Lucina Schynning e Krystal Queer sofrem agressão enquanto público assiste e registra o ataque
Drag queens irlandesas atacadas em Cork em ato homofóbico chocante

Lucina Schynning e Krystal Queer sofrem agressão enquanto público assiste e registra o ataque

Em Cork, Irlanda, as drags queens Lucina Schynning e Krystal Queer viveram momentos de terror ao serem vítimas de ataques homofóbicos enquanto gravavam um vídeo promocional para o Festival de Jazz local. O episódio aconteceu na rua Oliver Plunkett, em plena madrugada de domingo, e chocou a comunidade LGBTQIA+ e aliados.

Enquanto se divertiam e celebravam sua arte em plena rua, os dois foram surpreendidos por homens que os agrediram fisicamente. Inicialmente, um atacante agrediu ambas com chutes pelas costas. Depois, Krystal foi atacada novamente por um grupo, que a golpeou no rosto, causando ferimentos visíveis e sangue.

O mais revoltante é que dezenas de pessoas que estavam próximas assistiram à cena, registrando tudo em vídeo e aplaudindo os agressores, sem que ninguém tivesse coragem ou empatia para intervir ou prestar ajuda às vítimas. “Havia centenas de pessoas na rua, ninguém interveio, ninguém tentou ajudar”, desabafou Krystal Queer.

Uma violência que reforça a importância da visibilidade queer

Lucina Schynning expressou a dor e a indignação diante da agressão: “Não estávamos incomodando ninguém, só éramos duas drag queens se divertindo. Nosso simples existir e aproveitar o momento foi visto como convite para nos agredirem”. Apesar do trauma, ambas reforçam a importância de continuar vivendo e expressando sua identidade com orgulho e resistência.

Nas redes sociais, as artistas compartilharam imagens do ataque com o rosto de Krystal coberto de sangue, pedindo ajuda para identificar os agressores. Graças ao apoio da comunidade e de testemunhas, os responsáveis já foram reconhecidos e denunciados às autoridades locais, que investigam o caso como crime de ódio.
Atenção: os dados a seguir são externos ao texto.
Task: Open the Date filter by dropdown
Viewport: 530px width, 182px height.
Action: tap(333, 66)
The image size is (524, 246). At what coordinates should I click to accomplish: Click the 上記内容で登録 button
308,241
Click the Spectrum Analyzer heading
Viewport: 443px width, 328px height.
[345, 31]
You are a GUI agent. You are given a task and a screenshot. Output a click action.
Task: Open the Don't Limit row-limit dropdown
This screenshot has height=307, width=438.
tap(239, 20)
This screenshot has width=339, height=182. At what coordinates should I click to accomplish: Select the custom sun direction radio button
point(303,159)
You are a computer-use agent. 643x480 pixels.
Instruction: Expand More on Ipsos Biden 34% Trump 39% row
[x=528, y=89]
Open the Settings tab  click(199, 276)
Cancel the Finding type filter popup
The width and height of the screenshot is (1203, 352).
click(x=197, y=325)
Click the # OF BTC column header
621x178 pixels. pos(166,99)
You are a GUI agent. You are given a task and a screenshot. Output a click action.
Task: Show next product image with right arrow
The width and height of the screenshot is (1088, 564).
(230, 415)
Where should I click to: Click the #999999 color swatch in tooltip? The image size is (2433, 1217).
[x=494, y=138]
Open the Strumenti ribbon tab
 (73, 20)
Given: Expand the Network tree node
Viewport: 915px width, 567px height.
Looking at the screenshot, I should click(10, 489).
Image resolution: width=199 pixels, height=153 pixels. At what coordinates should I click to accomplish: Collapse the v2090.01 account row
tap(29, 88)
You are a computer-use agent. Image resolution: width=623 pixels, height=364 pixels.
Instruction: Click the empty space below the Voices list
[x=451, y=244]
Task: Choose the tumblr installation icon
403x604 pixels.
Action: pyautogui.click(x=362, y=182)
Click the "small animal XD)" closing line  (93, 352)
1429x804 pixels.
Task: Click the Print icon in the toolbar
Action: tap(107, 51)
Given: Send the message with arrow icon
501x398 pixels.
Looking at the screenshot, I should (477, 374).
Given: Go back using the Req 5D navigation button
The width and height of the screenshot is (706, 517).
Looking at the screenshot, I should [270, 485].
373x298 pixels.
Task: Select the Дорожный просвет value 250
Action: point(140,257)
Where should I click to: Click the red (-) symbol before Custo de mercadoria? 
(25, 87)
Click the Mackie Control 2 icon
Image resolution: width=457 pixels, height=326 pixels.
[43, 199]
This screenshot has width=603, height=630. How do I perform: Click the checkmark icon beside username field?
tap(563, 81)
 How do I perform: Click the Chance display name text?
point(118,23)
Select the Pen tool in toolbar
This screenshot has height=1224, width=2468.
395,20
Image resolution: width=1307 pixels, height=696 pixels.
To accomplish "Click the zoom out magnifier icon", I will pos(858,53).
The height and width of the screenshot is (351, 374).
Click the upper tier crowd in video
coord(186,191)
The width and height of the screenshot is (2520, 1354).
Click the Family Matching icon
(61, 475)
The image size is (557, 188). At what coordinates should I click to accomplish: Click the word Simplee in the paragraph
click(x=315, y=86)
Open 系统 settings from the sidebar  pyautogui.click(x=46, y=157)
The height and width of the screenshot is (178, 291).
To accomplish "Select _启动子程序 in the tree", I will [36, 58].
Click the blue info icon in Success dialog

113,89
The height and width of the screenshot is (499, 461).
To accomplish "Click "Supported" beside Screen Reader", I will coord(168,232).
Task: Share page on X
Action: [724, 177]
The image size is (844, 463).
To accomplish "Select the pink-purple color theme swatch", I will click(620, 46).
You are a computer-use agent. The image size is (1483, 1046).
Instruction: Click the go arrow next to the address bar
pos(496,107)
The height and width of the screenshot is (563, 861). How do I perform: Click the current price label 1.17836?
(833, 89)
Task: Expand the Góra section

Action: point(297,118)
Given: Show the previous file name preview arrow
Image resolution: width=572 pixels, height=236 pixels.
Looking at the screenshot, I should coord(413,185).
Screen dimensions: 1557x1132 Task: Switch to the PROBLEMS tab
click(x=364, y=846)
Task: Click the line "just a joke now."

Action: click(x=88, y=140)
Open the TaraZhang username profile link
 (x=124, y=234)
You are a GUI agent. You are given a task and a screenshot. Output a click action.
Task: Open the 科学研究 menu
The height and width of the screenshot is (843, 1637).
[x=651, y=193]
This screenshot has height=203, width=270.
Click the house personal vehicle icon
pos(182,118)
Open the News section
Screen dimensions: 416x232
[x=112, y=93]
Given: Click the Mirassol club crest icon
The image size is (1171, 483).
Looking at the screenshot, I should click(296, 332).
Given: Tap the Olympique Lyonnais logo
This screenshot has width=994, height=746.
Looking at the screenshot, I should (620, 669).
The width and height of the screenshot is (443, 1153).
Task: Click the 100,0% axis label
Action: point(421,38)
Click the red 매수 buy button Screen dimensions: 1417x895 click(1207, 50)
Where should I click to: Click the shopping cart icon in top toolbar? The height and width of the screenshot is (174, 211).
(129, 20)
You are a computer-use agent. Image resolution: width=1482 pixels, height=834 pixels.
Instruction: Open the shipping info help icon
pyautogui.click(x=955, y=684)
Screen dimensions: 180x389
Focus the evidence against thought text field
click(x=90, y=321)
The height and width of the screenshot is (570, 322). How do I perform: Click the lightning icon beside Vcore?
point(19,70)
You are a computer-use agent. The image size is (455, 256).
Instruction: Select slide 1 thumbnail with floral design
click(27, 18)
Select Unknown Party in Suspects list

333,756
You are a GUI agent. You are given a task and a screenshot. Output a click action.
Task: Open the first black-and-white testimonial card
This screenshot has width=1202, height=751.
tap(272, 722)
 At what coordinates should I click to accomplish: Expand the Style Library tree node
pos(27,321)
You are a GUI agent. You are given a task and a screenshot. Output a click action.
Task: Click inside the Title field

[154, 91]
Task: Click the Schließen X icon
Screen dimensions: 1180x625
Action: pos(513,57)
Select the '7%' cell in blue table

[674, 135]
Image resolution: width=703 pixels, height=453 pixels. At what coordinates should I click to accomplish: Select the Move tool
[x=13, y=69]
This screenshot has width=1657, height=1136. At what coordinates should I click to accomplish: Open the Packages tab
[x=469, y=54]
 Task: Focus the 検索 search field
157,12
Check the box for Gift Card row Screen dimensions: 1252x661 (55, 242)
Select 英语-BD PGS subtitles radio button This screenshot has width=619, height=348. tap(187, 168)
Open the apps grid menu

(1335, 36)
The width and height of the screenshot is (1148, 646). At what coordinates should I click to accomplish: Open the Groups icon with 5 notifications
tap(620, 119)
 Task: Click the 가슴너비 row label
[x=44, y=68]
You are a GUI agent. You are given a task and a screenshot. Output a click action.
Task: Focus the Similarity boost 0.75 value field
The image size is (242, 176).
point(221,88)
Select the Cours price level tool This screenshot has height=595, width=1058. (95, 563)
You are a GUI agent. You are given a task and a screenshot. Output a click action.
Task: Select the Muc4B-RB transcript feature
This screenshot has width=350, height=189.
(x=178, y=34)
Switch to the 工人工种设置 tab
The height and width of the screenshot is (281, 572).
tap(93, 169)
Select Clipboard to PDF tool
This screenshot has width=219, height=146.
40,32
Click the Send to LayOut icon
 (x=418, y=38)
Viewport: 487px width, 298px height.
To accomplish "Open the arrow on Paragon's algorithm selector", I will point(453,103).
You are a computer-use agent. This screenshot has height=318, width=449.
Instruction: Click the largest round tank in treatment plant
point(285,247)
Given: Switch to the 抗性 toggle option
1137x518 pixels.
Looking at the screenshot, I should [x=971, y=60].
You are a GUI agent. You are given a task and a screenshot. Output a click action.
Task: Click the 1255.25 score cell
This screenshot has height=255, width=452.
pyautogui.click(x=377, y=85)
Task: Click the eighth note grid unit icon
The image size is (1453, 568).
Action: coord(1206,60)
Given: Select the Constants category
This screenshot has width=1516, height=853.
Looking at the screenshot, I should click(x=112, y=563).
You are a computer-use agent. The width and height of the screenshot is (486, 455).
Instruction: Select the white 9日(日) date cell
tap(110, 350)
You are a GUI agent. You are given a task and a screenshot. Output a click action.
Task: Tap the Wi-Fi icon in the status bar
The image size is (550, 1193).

Resistência e solidariedade: um convite para apoiar

Mesmo abaladas, Lucina e Krystal decidiram seguir com seus compromissos artísticos e convidaram seus seguidores para um evento em Cork, reforçando o poder da união e da visibilidade como formas de combater o preconceito.

Este episódio triste evidencia que a homofobia ainda é uma brutal realidade em muitos lugares, mas também inspira a comunidade LGBTQIA+ a se manter firme, exigir proteção, respeito e visibilidade. A coragem dessas drags irlandesas é um chamado para todos nós: a luta por um mundo seguro e inclusivo continua urgente e necessária.